Chiunque abbia esperienza in materia sa che incombe su chi gestisce le procedure concorsuali una pressione “impropria” molto diffusa che tende ad annacquarle, inquinarle, renderle improprie rispetto all’obiettivo di reclutare le migliori risorse del Paese.

Chiunque intenda affrontare, con volontà trasformatrice, questo argomento, deve farlo a partire da una proposta di cambiamento costituzionalmente sostenibile e concretamente attuabile.

Facile dire che le prove orali costituiscono sedi appropriate per l’esame più ravvicinato delle competenze dei candidati ai concorsi pubblici. Senonché, le prove orali, i colloqui, inseriti in una procedura competitiva non offrono garanzie di imparzialità delle procedure del reclutamento.

Allora, non ci sono speranze? No, ce ne sono.

Tutto deve prendere le mosse da una autentica riforma della Pubblica Amministrazione, da una riaffermazione della sua condizione di servizio verso l’interesse generale.

Tanto consolidato nella legge, occorre introdurre un principio di responsabilità diretta di chi opera il reclutamento in relazione al conseguimento degli obiettivi del bando di concorso.

Per esperienza diretta, pluriennale, so che chi è stato reclutato senza che fosse stata posta attenzione per il cammino successivo di quella risorsa, non verrà mai più giudicato sulla base delle doti possedute al momento del reclutamento.

Una volta entrati, basta poco a non mettersi nei guai.

Una volta che i ranghi della P.A. sono stati impropriamente appesantiti mediante il reclutamento di risorse inadeguate, nessuna responsabilità sarà fatta valere nei confronti di chi ha sbagliato il reclutamento.

Pur non avendo una particolare simpatia per il reclutamento in ambito privato, anch’esso soggetto a molte pratiche di identica inadeguatezza sociale, tuttavia va detto che un reclutatore inefficiente (salvo che non esegua ordini provenienti dalla proprietà) se incappa in errori di valutazione nelle assunzioni, prima o poi viene rimosso.

Quale forma di sanzione (recte: quale modalità trasformatrice) debba ritenersi necessaria è conseguenza di una effettiva volontà di cambiamento.

Non si dica che il problema non ha soluzione, perché in questo caso, chi lo dice incorre in una chiara responsabilità politica.

Allora, i giovani, non debbono essere invogliati a guardare a percorsi di lavoro pubblico attraverso sollecitazioni premiali improprie. Si deve dir loro che le competenze di cui si sono dotati servono allo Stato anche nella prospettiva dell’interesse generale.

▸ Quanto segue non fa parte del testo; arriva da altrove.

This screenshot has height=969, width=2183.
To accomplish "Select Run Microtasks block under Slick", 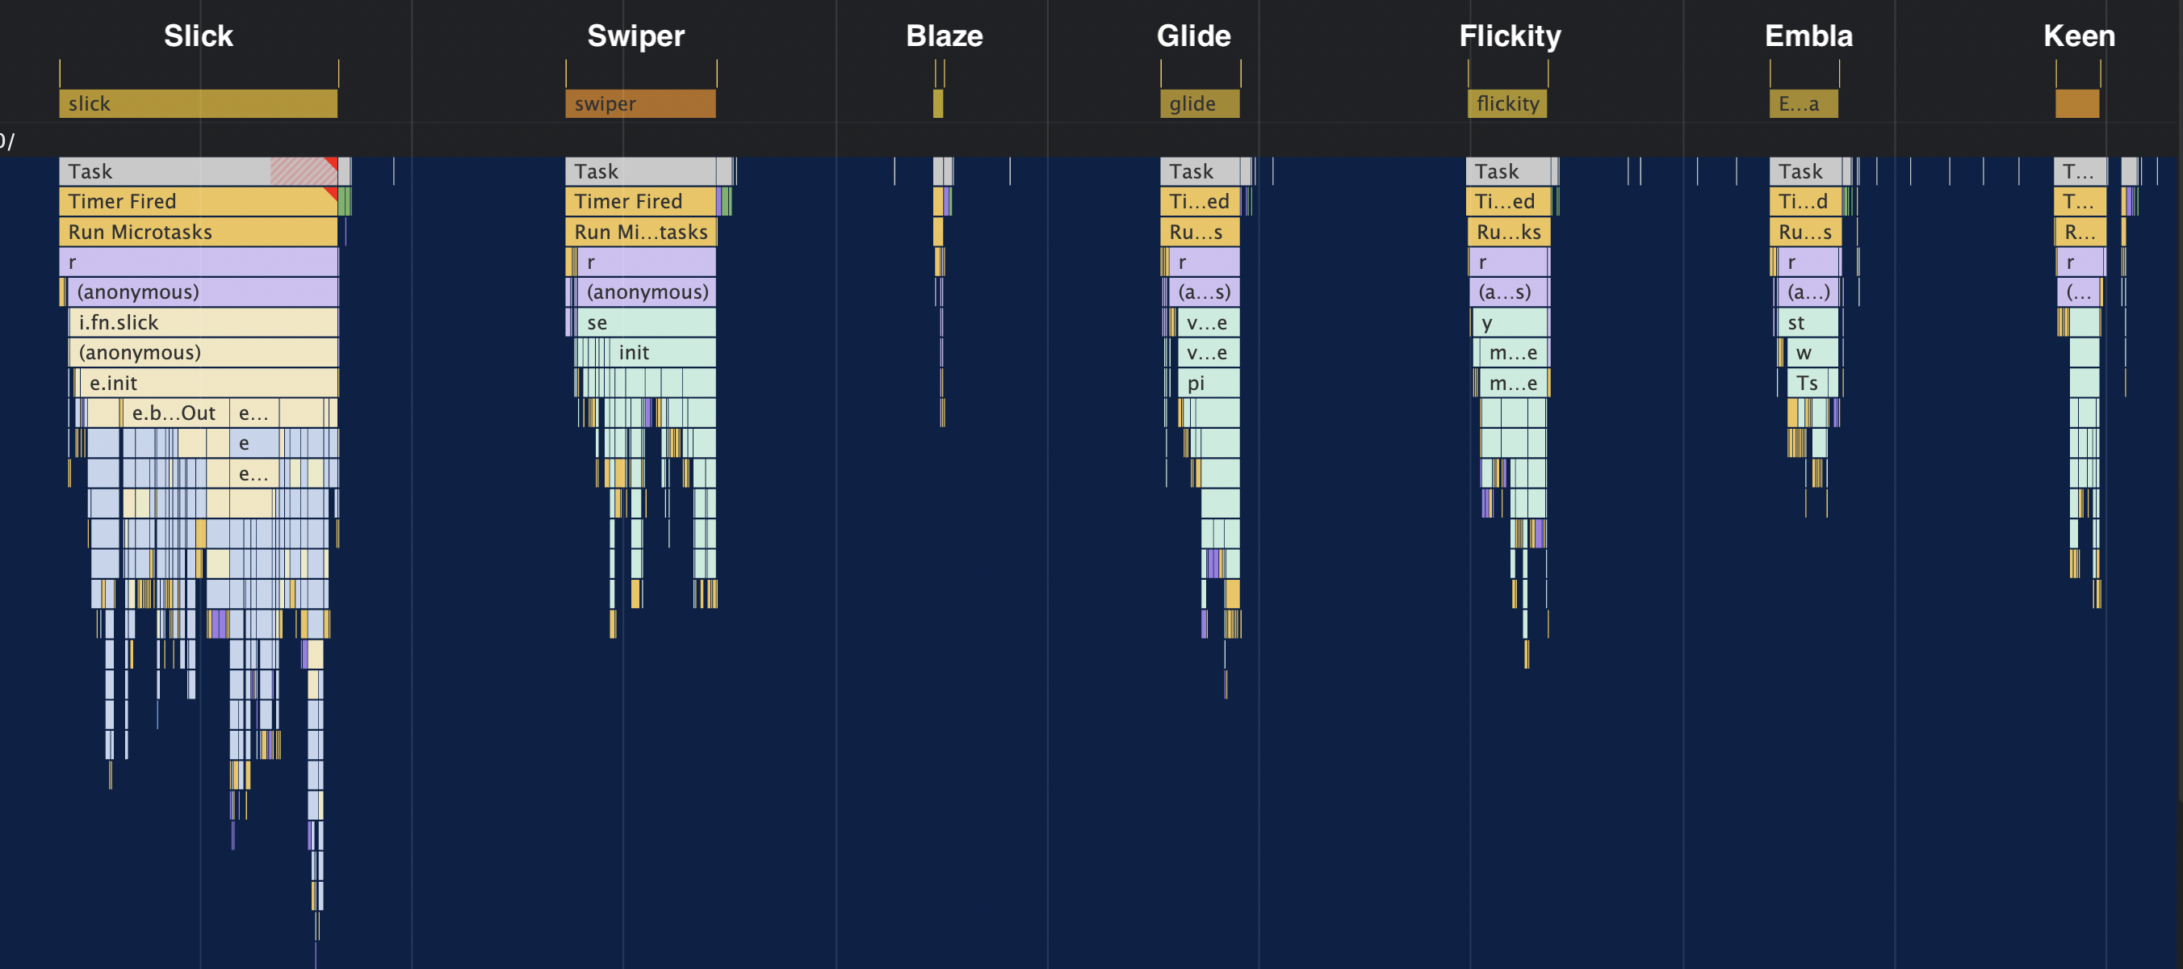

E gli si deve fornire la garanzia dell’affidamento dello Stato. Perché se alcuni anni dopo aver servito con rettitudine e massimo impegno si trovano ad essere contestati per i traguardi conseguiti a causa di una cattiva rappresentazione politica del loro ruolo (piegata a biechi interessi di parte) allora è bene dir loro di non guardare alla Pubblica Amministrazione per l’avveramento delle personali aspettative di lavoro.

Insomma, per concludere, siamo ancora una volta in una condizione di arretratezza del sistema Paese.

Per rimetterlo in condizione di essere competitivo, efficiente, affidabile, giusto, occorre una nuova classe dirigente. Politica.